Gerhard Kappers Sitzbildnis Maria Henrica von Galen, geb. von Fürstenberg (1696–1742) mit ihrem Sohn Clemens August Ferdinand (1720–1747), um 1721
Auf einem thronartigen großen Sessel sitzt aufrecht Freifrau Maria Henrica von Galen in einem weit ausgeschnittenen Kleid.
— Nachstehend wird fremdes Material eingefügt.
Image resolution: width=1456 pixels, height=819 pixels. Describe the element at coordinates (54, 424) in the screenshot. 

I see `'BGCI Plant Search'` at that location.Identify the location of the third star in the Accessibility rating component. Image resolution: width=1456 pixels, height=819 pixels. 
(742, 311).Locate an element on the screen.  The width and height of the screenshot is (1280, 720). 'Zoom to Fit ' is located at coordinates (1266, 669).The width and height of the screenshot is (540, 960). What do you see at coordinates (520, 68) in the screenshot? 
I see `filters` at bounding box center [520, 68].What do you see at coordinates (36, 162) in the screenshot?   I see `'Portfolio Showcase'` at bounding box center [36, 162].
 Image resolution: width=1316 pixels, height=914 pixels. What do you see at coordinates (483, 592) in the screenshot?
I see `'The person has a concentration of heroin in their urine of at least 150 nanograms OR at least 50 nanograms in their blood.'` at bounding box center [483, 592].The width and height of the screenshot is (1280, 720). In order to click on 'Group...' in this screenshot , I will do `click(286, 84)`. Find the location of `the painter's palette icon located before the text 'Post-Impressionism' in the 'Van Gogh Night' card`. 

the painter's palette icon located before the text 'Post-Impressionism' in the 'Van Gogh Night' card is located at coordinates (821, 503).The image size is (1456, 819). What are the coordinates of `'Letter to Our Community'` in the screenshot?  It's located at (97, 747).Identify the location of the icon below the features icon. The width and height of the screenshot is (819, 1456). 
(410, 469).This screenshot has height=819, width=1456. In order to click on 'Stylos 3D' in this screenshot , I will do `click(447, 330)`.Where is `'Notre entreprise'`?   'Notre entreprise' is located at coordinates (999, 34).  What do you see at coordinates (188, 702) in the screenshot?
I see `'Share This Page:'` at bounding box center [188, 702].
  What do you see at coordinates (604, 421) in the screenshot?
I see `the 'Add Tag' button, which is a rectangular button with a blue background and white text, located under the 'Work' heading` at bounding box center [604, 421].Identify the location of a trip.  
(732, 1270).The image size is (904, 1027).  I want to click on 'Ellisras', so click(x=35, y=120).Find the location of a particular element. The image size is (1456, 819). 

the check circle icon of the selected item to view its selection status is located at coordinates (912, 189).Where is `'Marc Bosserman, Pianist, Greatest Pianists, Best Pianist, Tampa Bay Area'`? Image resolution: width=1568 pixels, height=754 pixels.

Auf ihrer rechten Hand hockt ein schwarz-weiß gescheckter Schoßhund, mit ihren Linken umfängt sie liebevoll den neben ihr stehenden Knaben, zu dem der Hund aufblickt; die rechte Hand des Knaben ruht gütig auf dem Hundekopf, die andere hält die lange Hundeleine – Zeichen dafür, dass das Kind zum Herrschen und Befehlen geboren ist. Der Knabe trägt geistliche Kleidung: ein schwarzes Gewand mit schmalem Kragen und vor der Brust ein großes Pektoralkreuz wie ein Kirchenfürst – es barg in der Regel Reliquien. Die goldfarbene Decke auf dem Sessel und die rote Farbe ihres Kleides waren die Familienfarben sowohl der Freiherren von Galen wie ihrer väterlichen Familie. Als Freiin von Fürstenberg zu Herdringen gehörte sie der reichsten und mächtigsten Familie des Sauerlandes an; ihr Großonkel Ferdinand (1626–1683) war Fürstbischof von Paderborn und Münster gewesen. Eine von sieben Schwestern, besaß sie seit 1702 eine Praebende im Damenstift St. Maria im Kapitol zu Köln, bis sie 1719 den münsterischen Erbkämmerer Wilhelm Ferdinand Freiherrn von Galen (1690–1769) heiratete. Das vorliegende Gemälde war ein Auftragswerk ihres Schwagers Friedrich Christian von Galen (1689–1748), der in dem Kind den künftigen Domherrn sah. Das Bild ist ein demonstratives Bekenntnis zur katholischen Kirche als Garant für den Einfluss der Familie. Von ihren fünf Kindern überlebte nur der älteste, Clemens August, geboren am 14. Juni 1720. Zum frühestmöglichen Zeitpunkt, 1727, wurde er Domherr zu Münster und Minden als Inhaber der Galenschen Familienpräbenden dort, starb aber 1747, sodass sein Vater eine zweite Ehe einging und so die Familie fortsetzte.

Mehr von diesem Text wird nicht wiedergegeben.